Wundenschminken leicht gemacht

Garrel, 10. September 2009

Johanniter Jugend aus Garrel lernt Realistische Unfalldarstellung mit einfachen Mitteln.

Die Johanniter Jugend aus Garrel hat in den vergangenen beiden Jugendgruppenstunden gelernt, wie Wunden und Verletzungen geschminkt und dargestellt werden. Interessiert schauten die Kinder zu und fragten Sebastian Tebben von der Realistischen-Unfall-Darstellung der JUH Weser-Ems zahlreiche Löcher in den Bauch.

Er erklärte ihnen, mit welchen einfachen Haushaltsmitteln jeder kinderleicht selbst Wunden erstellen kann. "Professionelle Schminkartikel kosten ein halbes Vermögen", so Tebben. Da müsse man schon sehen, ob man diese nicht kostengünstig selbst herstellen könne.

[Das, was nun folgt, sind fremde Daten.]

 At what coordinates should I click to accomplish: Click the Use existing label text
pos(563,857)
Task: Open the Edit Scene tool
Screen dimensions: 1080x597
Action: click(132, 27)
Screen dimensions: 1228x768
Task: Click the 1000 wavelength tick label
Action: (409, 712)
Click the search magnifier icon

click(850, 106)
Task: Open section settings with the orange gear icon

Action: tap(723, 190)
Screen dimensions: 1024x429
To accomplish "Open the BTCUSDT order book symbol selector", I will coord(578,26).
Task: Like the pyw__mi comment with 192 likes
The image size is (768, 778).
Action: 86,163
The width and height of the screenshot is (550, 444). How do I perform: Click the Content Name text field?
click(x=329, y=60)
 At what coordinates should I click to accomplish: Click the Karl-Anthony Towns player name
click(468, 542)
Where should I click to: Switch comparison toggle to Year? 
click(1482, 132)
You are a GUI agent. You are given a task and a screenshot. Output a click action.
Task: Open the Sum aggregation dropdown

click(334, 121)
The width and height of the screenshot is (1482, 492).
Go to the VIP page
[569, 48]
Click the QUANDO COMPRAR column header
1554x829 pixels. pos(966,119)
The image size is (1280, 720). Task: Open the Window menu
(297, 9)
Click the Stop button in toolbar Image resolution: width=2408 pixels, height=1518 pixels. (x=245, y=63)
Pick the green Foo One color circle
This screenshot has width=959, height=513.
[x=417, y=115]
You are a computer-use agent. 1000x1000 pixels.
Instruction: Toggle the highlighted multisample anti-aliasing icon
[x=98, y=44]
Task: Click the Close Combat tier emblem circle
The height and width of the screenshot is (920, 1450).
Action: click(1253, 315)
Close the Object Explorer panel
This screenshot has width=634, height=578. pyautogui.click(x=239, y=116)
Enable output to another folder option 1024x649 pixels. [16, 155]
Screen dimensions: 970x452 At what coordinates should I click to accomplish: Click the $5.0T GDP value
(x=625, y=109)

Doch zugleich mahnte er an, keine Späße mit solchen geschminkten Wunden zu machen. Der Betrachter könne im Zweifelsfall nicht mehr zwischen Ernstfall und Darstellung unterscheiden und dann in einem Ernstfall vielleicht nicht die lebensrettende Hilfe herbei rufen, weil er glaubt, es sei wieder nur ein Spaß. Die Kinder hatten jedenfalls sichtlich Spaß und freuen sich schon auf den nächsten Besuch von Sebastian Tebben.